Exercise => Continue the blog post of random thoughts on sports broadcasts, TV commercials and bathroom manners, starting right after its final line.

Supplied passage =>
Random thoughts about non-serious topics:
1) Lot of news about ESPN: first, Harold Reynolds is now suing ESPN for his firing (details at Smoking Gun). Also, on ESPNU during the N Ill - Iowa game, Brian Kinchen (the color guy) talked about how:
"the quarterback needs to caress the ball - cradle it...... I guess that sounds kind of gay".
Needless to say, he is now on double secret probation.
2) Has anyone seen the new Citicards commercials? The ones with the Russian old guy amassing points? I think he says it is very "rewarding", but it comes out "bevording". I find them amazingly compelling. I think I may be the only one who enjoys these.
Is that Judd Hirsch doing the ad?
3) At the end of the Steelers-Raiders game, they showed a picture of Al Davis. Janice almost threw up her dinner. "Who IS that?" she asked. It's the owner. "Wow - he looks dead". That may be a compliment.
4) Is there any doubt that if it was a Browns player making that non-catch in the end zone at the end of the Browns-Jets game , there would be ZERO national outrage about the push-out rule? And people wonder why there is such hatred toward east-coast teams...
5) More bathroom blogging: Look, if you are in a stall, especially the first stall that is adjacent to the urinals and the rest of the bathroom, do NOT drop your pants so much that you expose skin to the rest of the people underneath the stall wall. Why do you feel the need to throw your pants and underwear on the floor (with your two legs still loosely inside them) so that we can see:
- what socks you are wearing
- what kind of underwear you are wearing
- your badge lying on the floor
Ugh! When taking a crap, the pants don't go lower than your kneecap. Man Law?

[Word and item position listing]

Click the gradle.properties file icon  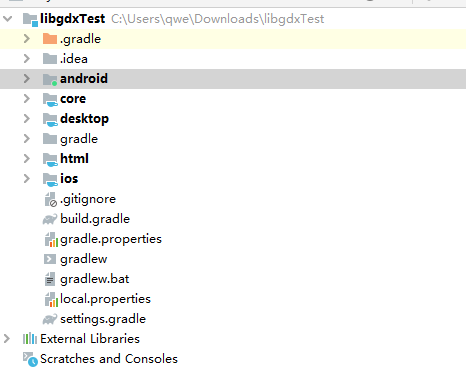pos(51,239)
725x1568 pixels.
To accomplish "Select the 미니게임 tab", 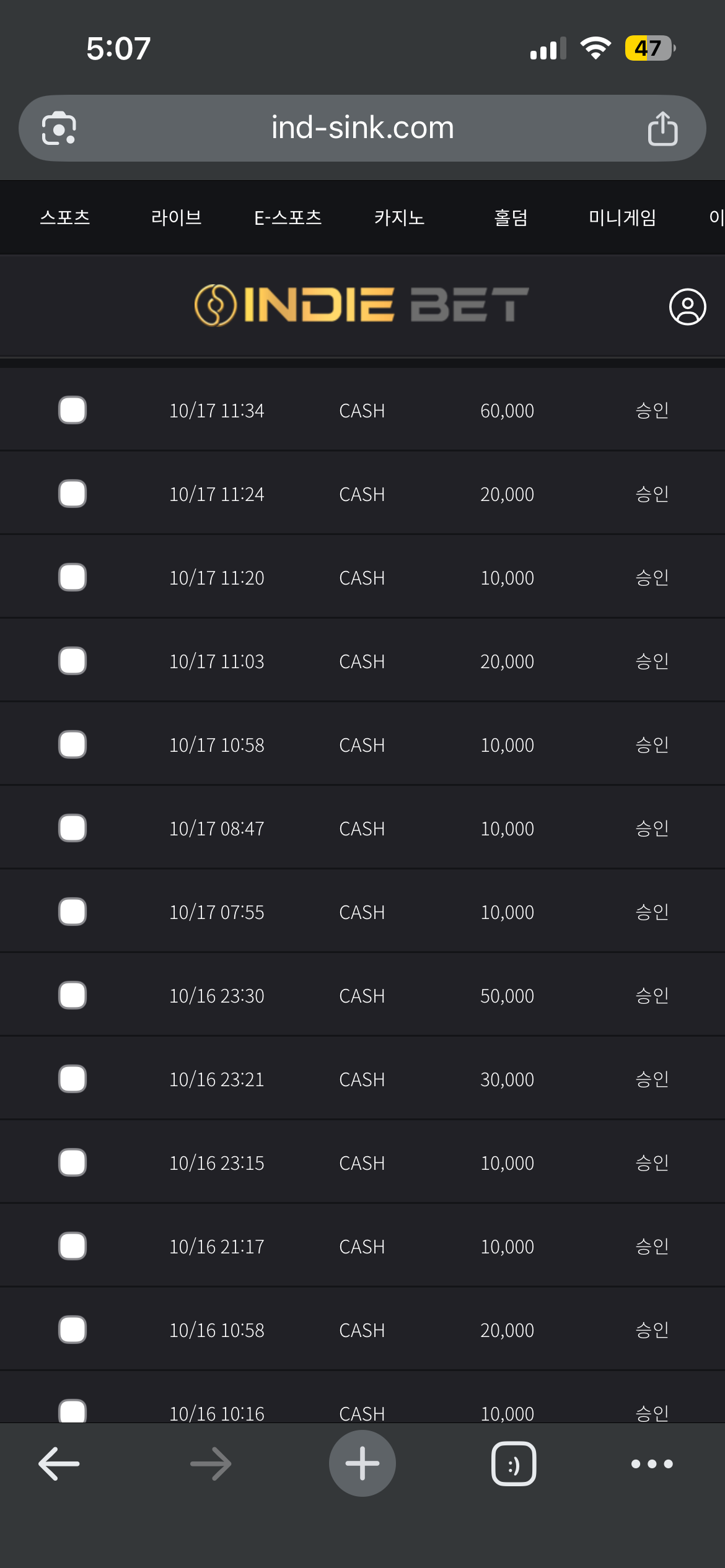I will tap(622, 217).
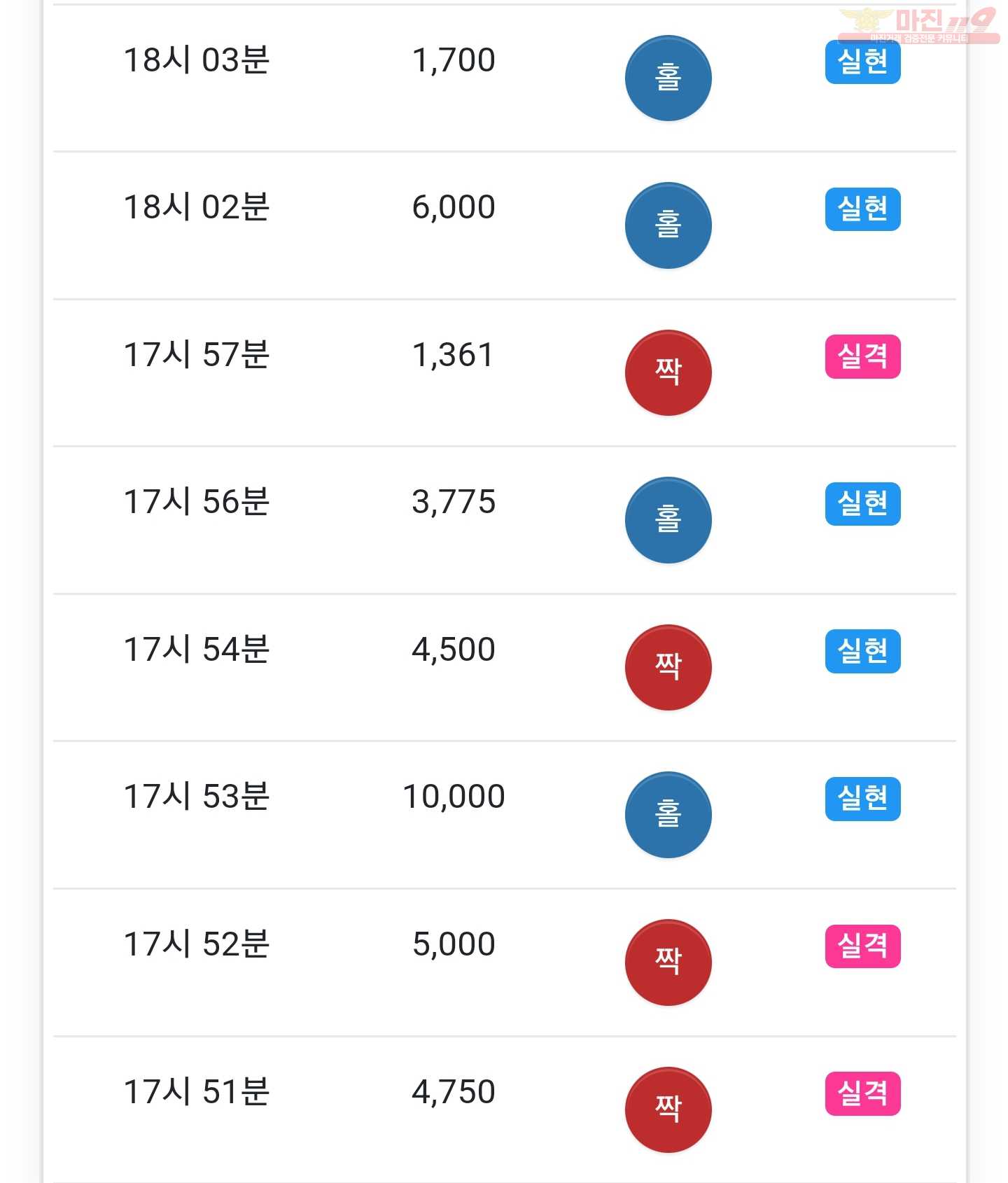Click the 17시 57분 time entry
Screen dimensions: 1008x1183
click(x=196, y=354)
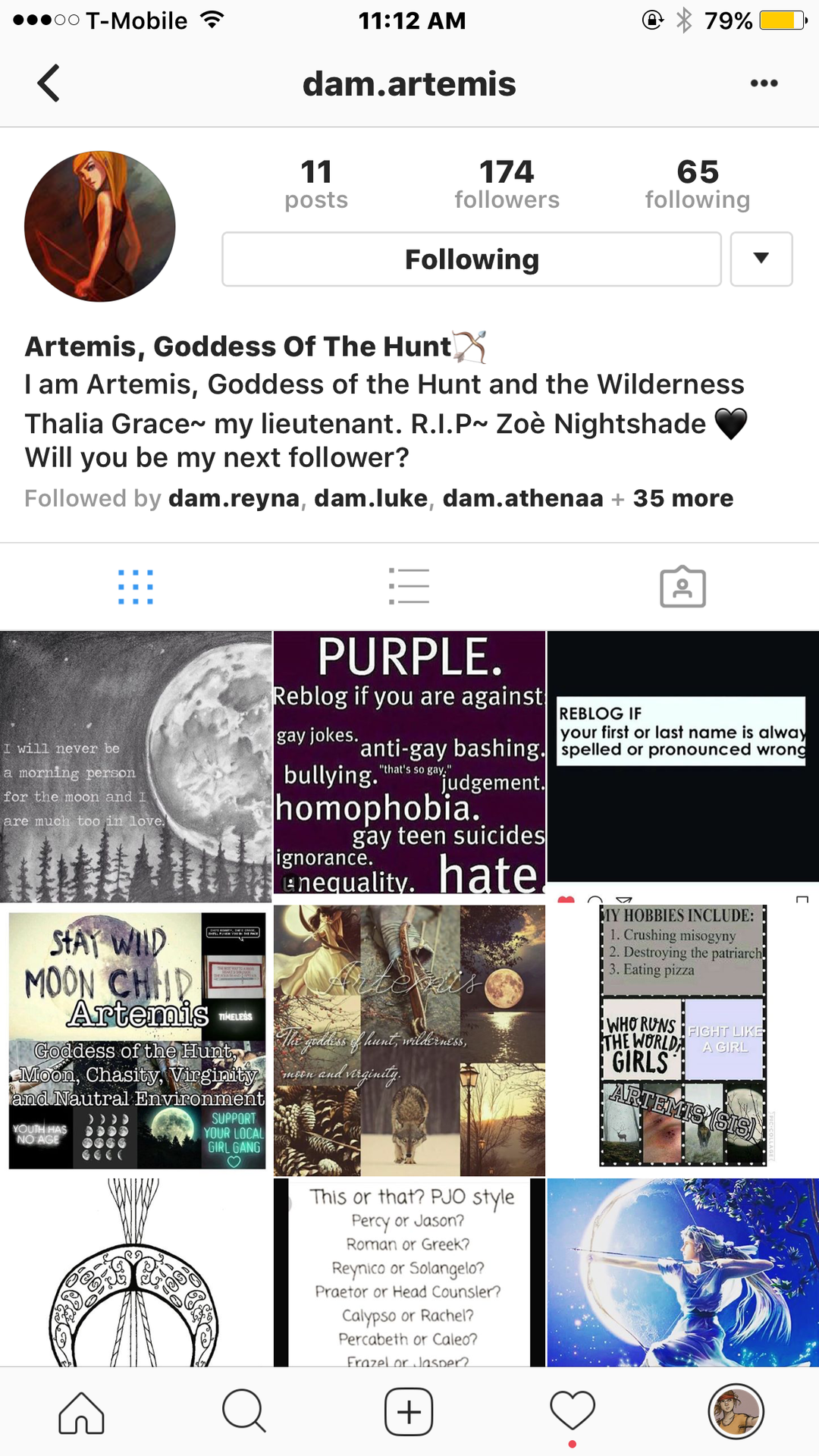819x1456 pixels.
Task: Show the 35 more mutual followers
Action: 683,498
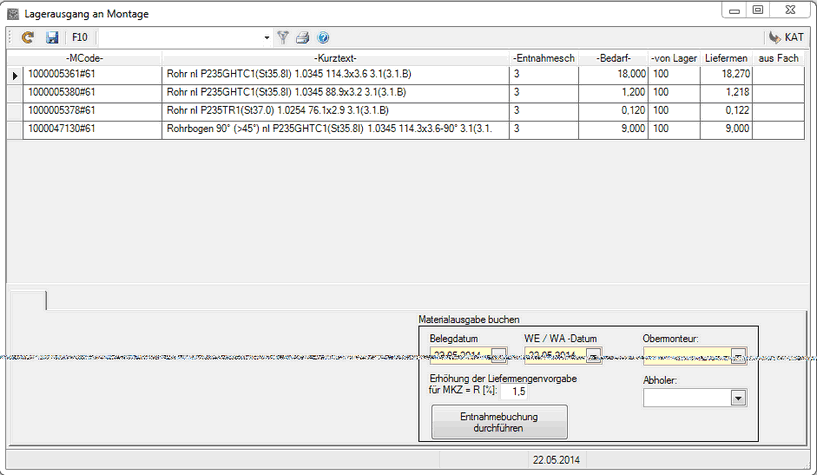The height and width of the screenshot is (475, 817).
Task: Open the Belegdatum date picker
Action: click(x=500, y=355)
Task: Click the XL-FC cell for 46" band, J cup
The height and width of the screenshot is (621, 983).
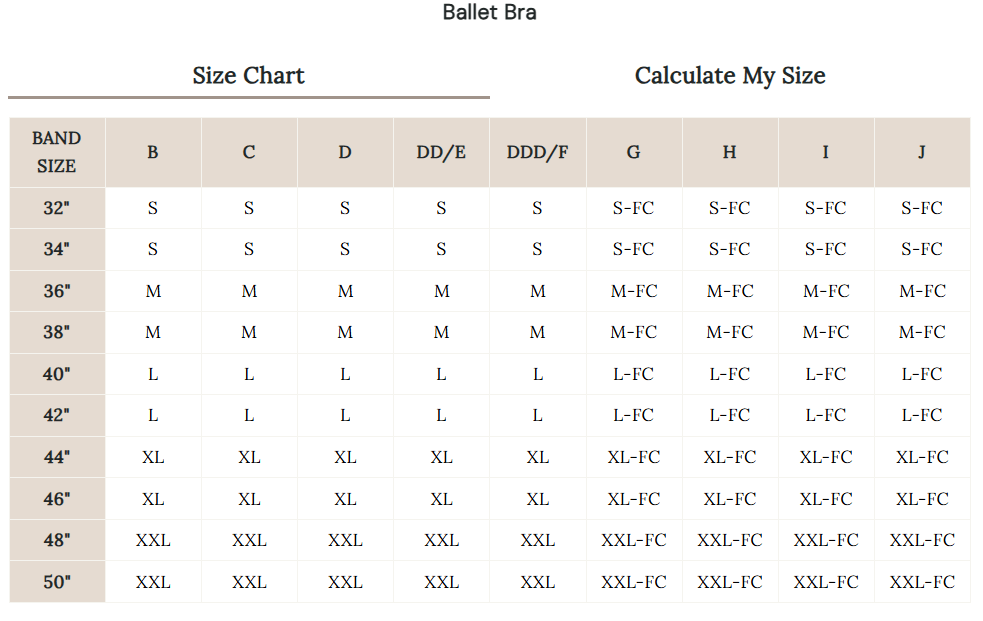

Exercise result =>
6) Derek and I had a vocal argument about College Football vs College Basketball - which sport most embodies American Ideals?
And Derek - what about Rutgers? If they are the only undefeated team left besides Ohio St, do they play in the Fiesta Bowl against the Buckeyes?
4 comments:
Look, the discussion started because Eric called USC a fraud. Now its sort of doesn't make a difference now since USC lost, but what happens if WV, Louisville, and Rutgers all lose? Who is the # 2 team? IF USC and Michigan (yes I think they will lose to Ohio St) have 1 lose, why wouldn't USC be ahead of Michigan. Michigan's non conference schedule is pretty poor except for ND. They did play Ohio St, Penn St, and Wisconsin. In SC, their non conference is fairly strong. Arkansas, Nebraska, and ND. Throw in Oregon, Cal, and UCLA and I would say that USC's schedule is harder than Michigan. But the Pac-10 doesn't get any credit from anyone, so I'm sure Michigan will play for the National Championship.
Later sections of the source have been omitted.